Children end up on the streets and fleeing their homes due to unsafe conditions in their villages, their families living in severe economic distress, either in rural villages or city slums, and are unable to care for them. Many leave home to find ‘work,’ including begging, selling scrap materials for recycling, or prostitution in the pretext that joining street life often will provide them with more opportunities and economic advantages than their home lives.
Life on the streets proves to be dangerous for children who find themselves without a place to call home. These children become extraordinarily resourceful and resilient in order to survive. They form and function to satisfy a much needed sense of ‘belonging’ for children without families or other support systems, and are accordingly trapped in cycles of criminal activity and violence. At one point or another, many turn to substance or drug abuse in order to endure the harshness of the streets, whether that be starvation, threat of violence, sex trafficking or hazardous weather conditions (extreme cold, rain storms, etc.).
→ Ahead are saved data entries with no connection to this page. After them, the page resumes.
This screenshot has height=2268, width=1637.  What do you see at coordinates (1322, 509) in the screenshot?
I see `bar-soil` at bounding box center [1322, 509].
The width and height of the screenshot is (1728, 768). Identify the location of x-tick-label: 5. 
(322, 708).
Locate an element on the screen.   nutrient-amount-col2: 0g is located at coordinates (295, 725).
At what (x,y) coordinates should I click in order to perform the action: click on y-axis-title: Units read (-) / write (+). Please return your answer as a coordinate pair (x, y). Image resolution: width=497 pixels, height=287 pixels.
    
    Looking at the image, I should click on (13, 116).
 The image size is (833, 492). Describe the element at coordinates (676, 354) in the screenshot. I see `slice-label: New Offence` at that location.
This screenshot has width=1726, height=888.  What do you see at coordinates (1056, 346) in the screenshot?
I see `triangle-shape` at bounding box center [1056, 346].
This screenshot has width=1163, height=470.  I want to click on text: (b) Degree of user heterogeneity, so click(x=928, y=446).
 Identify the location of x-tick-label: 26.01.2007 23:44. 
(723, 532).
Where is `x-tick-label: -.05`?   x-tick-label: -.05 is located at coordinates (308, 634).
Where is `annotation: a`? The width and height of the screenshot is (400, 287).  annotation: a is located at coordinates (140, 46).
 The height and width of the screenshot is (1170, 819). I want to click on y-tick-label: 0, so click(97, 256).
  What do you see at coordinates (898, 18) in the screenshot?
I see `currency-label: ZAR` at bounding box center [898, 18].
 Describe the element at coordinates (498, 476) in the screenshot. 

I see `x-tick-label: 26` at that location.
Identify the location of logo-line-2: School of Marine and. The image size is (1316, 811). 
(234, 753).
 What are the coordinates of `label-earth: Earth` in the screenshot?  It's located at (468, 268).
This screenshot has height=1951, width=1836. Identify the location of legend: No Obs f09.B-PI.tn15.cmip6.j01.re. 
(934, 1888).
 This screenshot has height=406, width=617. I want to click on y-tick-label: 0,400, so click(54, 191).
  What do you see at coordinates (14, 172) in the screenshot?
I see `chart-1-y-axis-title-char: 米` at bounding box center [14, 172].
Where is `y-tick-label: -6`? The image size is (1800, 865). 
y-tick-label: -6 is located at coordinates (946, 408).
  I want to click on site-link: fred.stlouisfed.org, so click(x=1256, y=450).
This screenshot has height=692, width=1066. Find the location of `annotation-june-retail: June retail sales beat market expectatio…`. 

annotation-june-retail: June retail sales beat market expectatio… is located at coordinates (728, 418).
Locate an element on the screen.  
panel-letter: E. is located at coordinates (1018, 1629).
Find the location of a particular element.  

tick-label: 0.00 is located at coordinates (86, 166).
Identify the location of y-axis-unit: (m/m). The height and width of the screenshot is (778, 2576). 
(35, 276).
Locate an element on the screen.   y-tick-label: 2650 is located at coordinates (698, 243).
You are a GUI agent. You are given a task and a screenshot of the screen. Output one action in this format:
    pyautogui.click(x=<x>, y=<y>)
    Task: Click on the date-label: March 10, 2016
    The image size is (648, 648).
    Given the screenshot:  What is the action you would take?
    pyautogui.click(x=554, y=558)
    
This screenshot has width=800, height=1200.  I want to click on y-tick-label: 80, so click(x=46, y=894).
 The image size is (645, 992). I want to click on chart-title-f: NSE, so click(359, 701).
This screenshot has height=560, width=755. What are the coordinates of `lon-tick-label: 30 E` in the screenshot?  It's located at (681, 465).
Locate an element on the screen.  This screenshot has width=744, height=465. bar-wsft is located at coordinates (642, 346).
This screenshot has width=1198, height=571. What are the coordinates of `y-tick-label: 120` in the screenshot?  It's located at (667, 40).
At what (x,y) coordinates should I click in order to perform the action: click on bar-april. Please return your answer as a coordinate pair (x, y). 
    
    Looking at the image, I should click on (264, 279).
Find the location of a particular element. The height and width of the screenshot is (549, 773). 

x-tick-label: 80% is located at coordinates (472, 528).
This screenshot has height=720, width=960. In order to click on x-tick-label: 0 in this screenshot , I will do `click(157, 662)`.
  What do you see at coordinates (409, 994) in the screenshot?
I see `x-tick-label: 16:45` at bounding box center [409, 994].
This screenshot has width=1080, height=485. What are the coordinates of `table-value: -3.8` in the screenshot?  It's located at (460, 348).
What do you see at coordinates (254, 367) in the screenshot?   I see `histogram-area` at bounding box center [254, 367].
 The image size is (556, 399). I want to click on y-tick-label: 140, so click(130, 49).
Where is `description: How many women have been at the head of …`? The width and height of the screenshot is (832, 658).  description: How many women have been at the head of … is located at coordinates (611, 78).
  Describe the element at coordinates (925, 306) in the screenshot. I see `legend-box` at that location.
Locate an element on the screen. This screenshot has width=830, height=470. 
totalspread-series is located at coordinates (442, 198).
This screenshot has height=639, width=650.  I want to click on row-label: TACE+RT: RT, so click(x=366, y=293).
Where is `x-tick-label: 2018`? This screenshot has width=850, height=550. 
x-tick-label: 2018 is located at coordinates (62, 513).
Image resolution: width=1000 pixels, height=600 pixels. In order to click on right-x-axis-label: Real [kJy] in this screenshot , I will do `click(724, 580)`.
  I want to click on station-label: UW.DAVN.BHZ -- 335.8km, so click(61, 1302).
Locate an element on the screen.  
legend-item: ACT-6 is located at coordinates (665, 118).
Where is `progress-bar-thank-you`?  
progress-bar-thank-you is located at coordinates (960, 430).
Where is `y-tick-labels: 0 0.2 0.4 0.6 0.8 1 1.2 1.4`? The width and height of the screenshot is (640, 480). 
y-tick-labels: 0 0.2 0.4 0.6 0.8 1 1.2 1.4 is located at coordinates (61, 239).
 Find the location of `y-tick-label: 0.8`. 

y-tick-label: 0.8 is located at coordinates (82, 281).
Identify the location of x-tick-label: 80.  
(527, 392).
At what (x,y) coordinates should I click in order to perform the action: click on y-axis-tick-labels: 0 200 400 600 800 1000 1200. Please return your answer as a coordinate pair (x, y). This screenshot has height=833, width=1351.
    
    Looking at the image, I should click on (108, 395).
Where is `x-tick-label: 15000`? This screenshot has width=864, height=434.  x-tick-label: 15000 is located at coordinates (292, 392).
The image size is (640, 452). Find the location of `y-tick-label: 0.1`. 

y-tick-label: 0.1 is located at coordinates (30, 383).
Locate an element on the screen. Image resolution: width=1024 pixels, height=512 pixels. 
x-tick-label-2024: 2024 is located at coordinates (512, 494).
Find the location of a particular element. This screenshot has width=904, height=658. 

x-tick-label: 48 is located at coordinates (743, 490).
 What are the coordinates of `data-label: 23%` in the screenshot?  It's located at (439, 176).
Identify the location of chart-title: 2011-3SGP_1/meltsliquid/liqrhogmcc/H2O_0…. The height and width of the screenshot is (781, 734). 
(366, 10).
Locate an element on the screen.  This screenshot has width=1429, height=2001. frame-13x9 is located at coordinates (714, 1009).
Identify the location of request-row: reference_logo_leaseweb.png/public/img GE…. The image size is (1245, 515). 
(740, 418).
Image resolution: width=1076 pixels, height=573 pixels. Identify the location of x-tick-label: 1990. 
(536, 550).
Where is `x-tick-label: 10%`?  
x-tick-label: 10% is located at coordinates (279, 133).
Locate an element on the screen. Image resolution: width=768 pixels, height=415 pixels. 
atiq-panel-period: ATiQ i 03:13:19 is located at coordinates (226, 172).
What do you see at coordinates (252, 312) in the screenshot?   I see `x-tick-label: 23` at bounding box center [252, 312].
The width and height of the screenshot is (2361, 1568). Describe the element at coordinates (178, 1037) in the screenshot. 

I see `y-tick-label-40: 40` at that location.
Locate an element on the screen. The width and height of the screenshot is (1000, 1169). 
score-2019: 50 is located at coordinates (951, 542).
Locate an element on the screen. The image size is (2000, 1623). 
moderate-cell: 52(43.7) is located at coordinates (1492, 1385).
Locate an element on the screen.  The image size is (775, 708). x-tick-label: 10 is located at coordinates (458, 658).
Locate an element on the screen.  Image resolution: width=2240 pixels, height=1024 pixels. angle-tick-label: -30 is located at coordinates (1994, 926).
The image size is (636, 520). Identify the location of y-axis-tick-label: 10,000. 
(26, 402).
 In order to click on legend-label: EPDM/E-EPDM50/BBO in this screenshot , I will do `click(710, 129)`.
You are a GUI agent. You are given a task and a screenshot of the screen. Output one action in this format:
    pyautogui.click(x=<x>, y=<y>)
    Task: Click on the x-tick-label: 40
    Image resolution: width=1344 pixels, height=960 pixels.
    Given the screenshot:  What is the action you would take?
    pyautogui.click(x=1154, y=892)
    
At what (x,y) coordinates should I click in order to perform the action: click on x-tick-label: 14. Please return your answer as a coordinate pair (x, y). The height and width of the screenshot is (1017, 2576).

Overlooked by society, street children are at best disregarded and at worst dehumanized. Because they lack identification documents, street children are often targeted in ways that perpetuate gross abuses of human rights. Most street children are subjected to, or at a minimum have witnessed, unreported police brutality (shootings, chain whippings, sexual violence). Others have been forcibly removed from the streets by police officers in ‘round-ups’ and taken to ‘youth detention centers’ that fail to meet international human rights standards. In order to feed themselves, many children will work in unsafe and exploitative environments that expose them to the dangers of child labour, sex slavery and human trafficking. In Kenya, the prevalence of witchcraft also makes street children targets for kidnappings and child sacrifice rituals. For ‘unregistered’ children (those lacking proof of birth or identity), all are susceptible to abduction in one form or another because there is no proof of the child’s existence before their disappearance.